[Source records — start]

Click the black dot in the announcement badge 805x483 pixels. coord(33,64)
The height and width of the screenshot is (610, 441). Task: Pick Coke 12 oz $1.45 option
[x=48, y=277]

[Source records — finish]
[Source records — start]

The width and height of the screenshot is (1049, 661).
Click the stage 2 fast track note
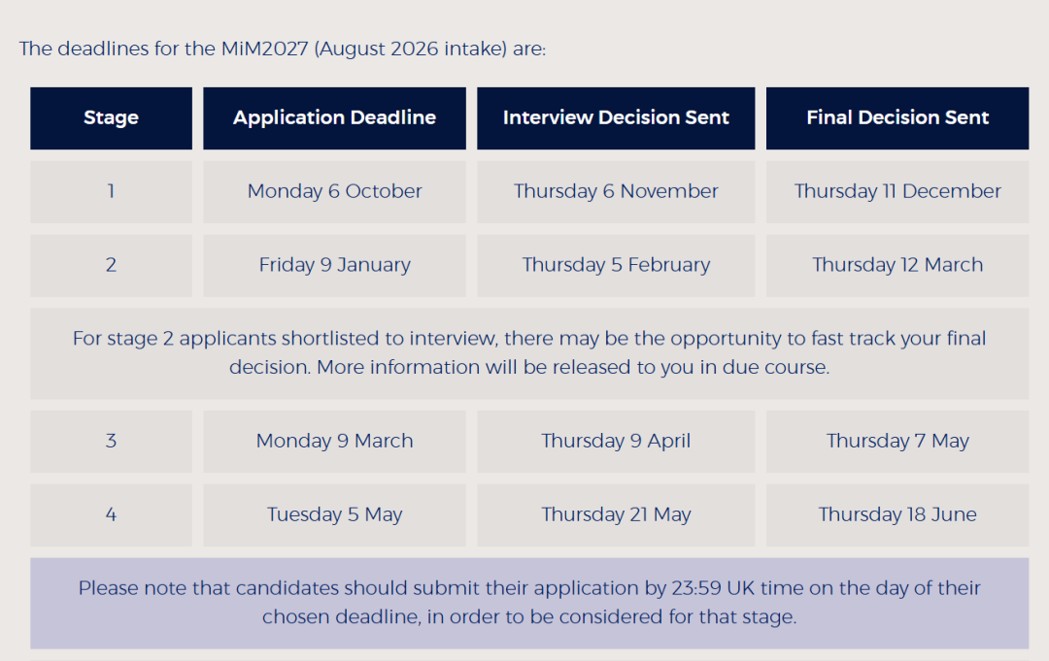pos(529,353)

[Source records — finish]
[Source records — start]

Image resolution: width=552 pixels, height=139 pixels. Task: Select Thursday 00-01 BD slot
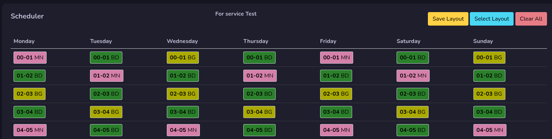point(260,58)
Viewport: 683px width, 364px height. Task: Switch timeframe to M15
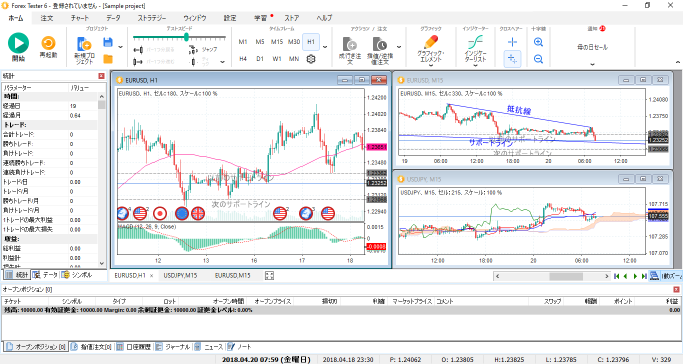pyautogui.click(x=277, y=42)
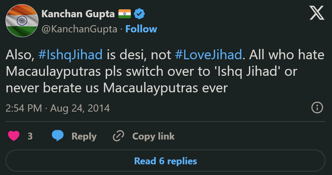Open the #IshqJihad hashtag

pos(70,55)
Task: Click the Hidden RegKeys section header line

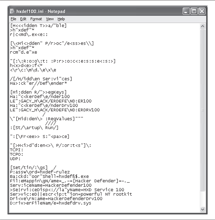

[Source records — finish]

What needs to be done >>
From the data above, retype only the lines starting with the line with "Viewport: 683px width, 364px" and going on through the line with "Task: Click the", exactly, leaving out the pictures.

Solution for this task >>
Viewport: 683px width, 364px height. Task: Switch timeframe to M15
pyautogui.click(x=277, y=42)
Open the #IshqJihad hashtag

pos(70,55)
Task: Click the Hidden RegKeys section header line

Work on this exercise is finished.